Mark Lowcock called the situation “bleak” and told the Security Council it “has deteriorated in an alarming way in recent weeks.”
“We may now be approaching a tipping point, beyond which it will be impossible to prevent massive loss of life as a result of widespread famine across the country,” he said. “We are already seeing pockets of famine-like conditions, including cases where people are eating leaves.”
Lowcock said two recent developments threaten to overwhelm the aid operation - a “dramatic economic collapse” that has reduced the value of Yemen’s currency by some 30 percent, and intensified fighting around the Red Sea port of Hodeida, which is key to deliveries of food, medicine and other vital supplies.
The conflict in Yemen, the Arab world’s poorest country, began with the 2014 takeover of the capital, Sanaa, by Houthi Shiite rebels, which toppled the internationally recognized government. A Saudi-led coalition allied with the government has been fighting the Houthis since 2015.
Civilians have borne the brunt of the conflict, which has killed over 10,000 people and sparked a cholera epidemic.
Lowcock said that during the first six months of this year, the United Nations and humanitarian groups provided assistance to more than 8 million of the most vulnerable Yemenis who don’t know where their next meal will come. That is a dramatic expansion from 2017, when food was reaching 3 million people a month.
Because almost all Yemenis rely on imported food, Lowcock said, the currency depreciation “translates directly into a sharp increase in the price of food for some 10 million Yemenis” who aren’t getting enough food but aren’t part of the aid operation. There has also been an “unprecedented increases” in the price of fuel, he said.
In addition, Lowcock said, intensified fighting in recent weeks around Hodeida is “choking the lifeline” for getting aid to those in need.
Fighting in recent days has cut the main road from Hodeida to Sanaa, which is the principal conduit for both commercial importers and aid groups for moving supplies, he said. Other routes are heavily damaged, he said.
Lowcock said armed groups have occupied humanitarian facilities, and attacks have resulted in dozens of deaths and serious damage to public health and water facilities as well as other aid infrastructure.
“We estimate that an additional 3.5 million people may soon be added to the 8 million already severely food insecure,” he said.
Lowcock said the U.N. continues to push to scale up its aid operation, but “humanitarian organizations simply cannot look after the needs of all 29 million Yemenis. That is untenable.”
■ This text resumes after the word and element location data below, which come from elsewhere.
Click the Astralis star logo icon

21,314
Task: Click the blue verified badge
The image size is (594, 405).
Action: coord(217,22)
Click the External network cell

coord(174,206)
He urged the Security Council to press for immediate measures to stabilize Yemen’s economy and support the exchange rate, including ensuring liquidity for the central bank and implementing longstanding commitments to pay salaries of teachers, doctors, health workers and other public service employees throughout the country.
Lowcock also urged that ports be kept open, warning that “the lifeline through which the aid operation runs now hangs by a thread.”
He called for protection of civilians, schools, hospitals and other civilian infrastructure, the establishment of “an air bridge” for medical evacuations and serious negotiations on “a positive path towards peace.”